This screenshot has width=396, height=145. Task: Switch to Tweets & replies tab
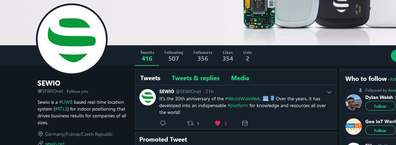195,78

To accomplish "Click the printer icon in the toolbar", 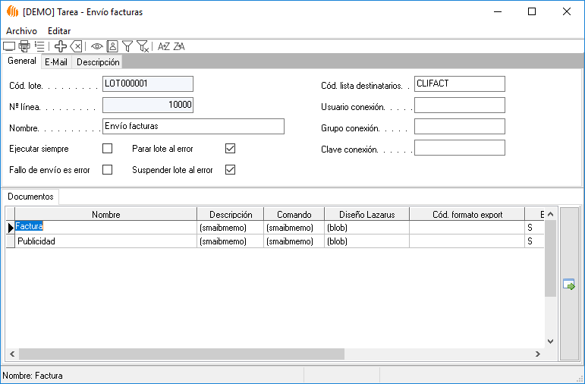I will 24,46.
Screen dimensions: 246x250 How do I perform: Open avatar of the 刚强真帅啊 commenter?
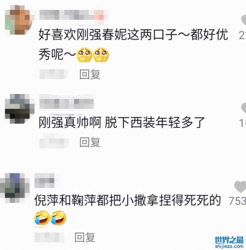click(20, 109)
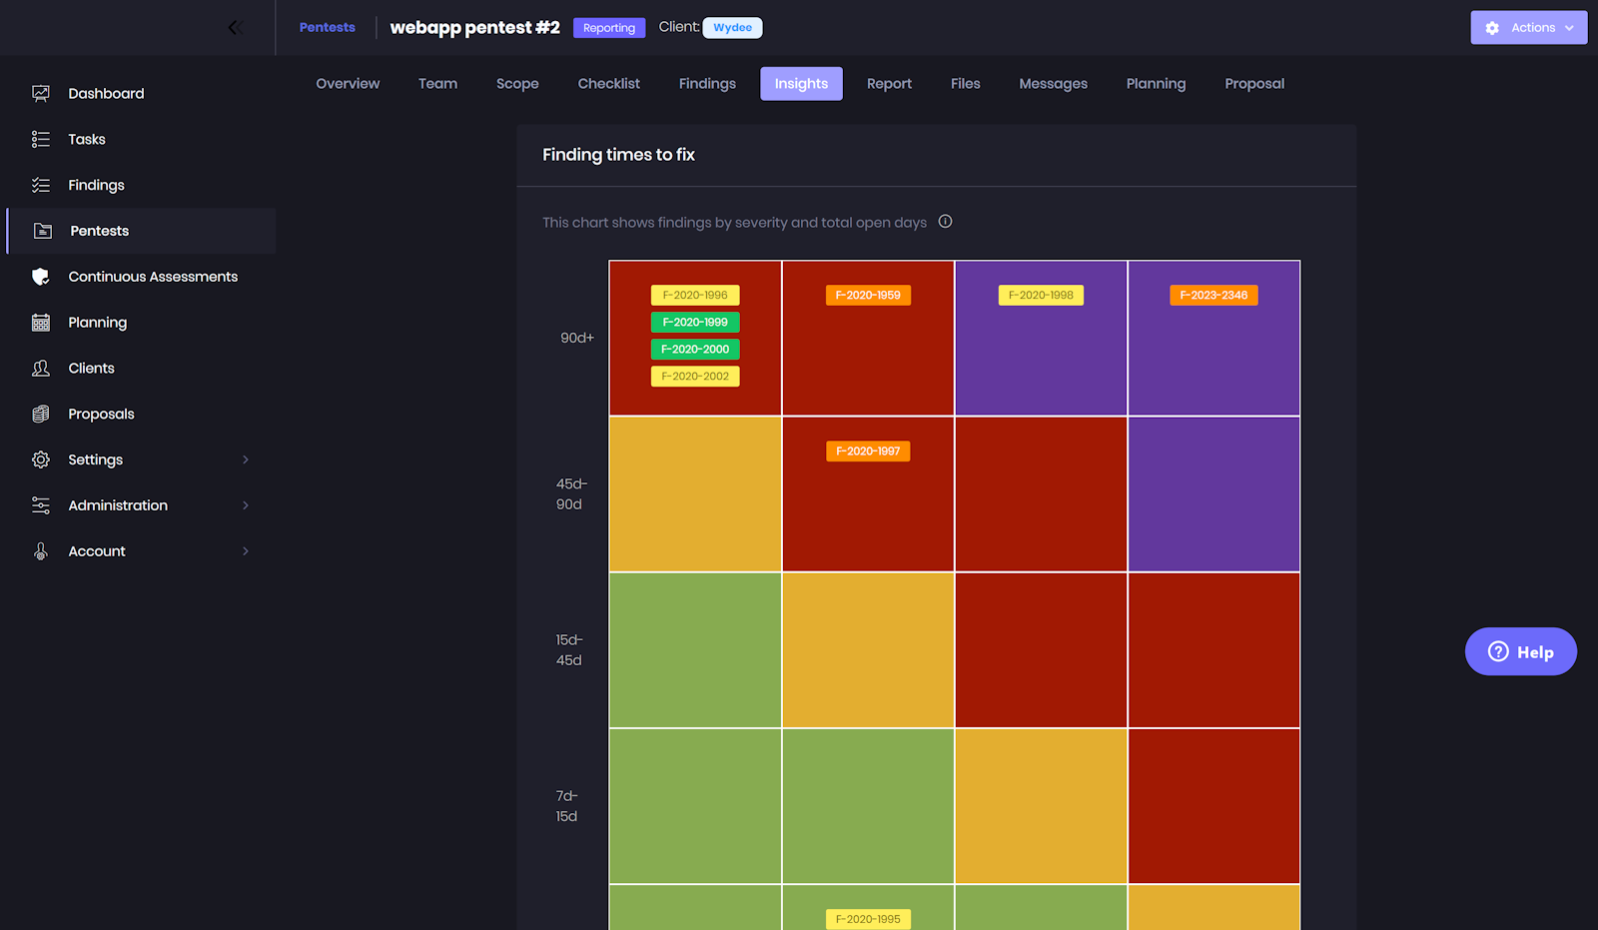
= = = =
• [WHAT THE EXERCISE ASKS]:
Beginning at the line with "Screen dimensions: 246x250" and ending at the last line of the listing above, retype each line exactly, including those two lines. Leave the pictures out.

• [TASK RESULT]:
Screen dimensions: 246x250 How do I perform: Open avatar of the 刚强真帅啊 commenter?
click(20, 109)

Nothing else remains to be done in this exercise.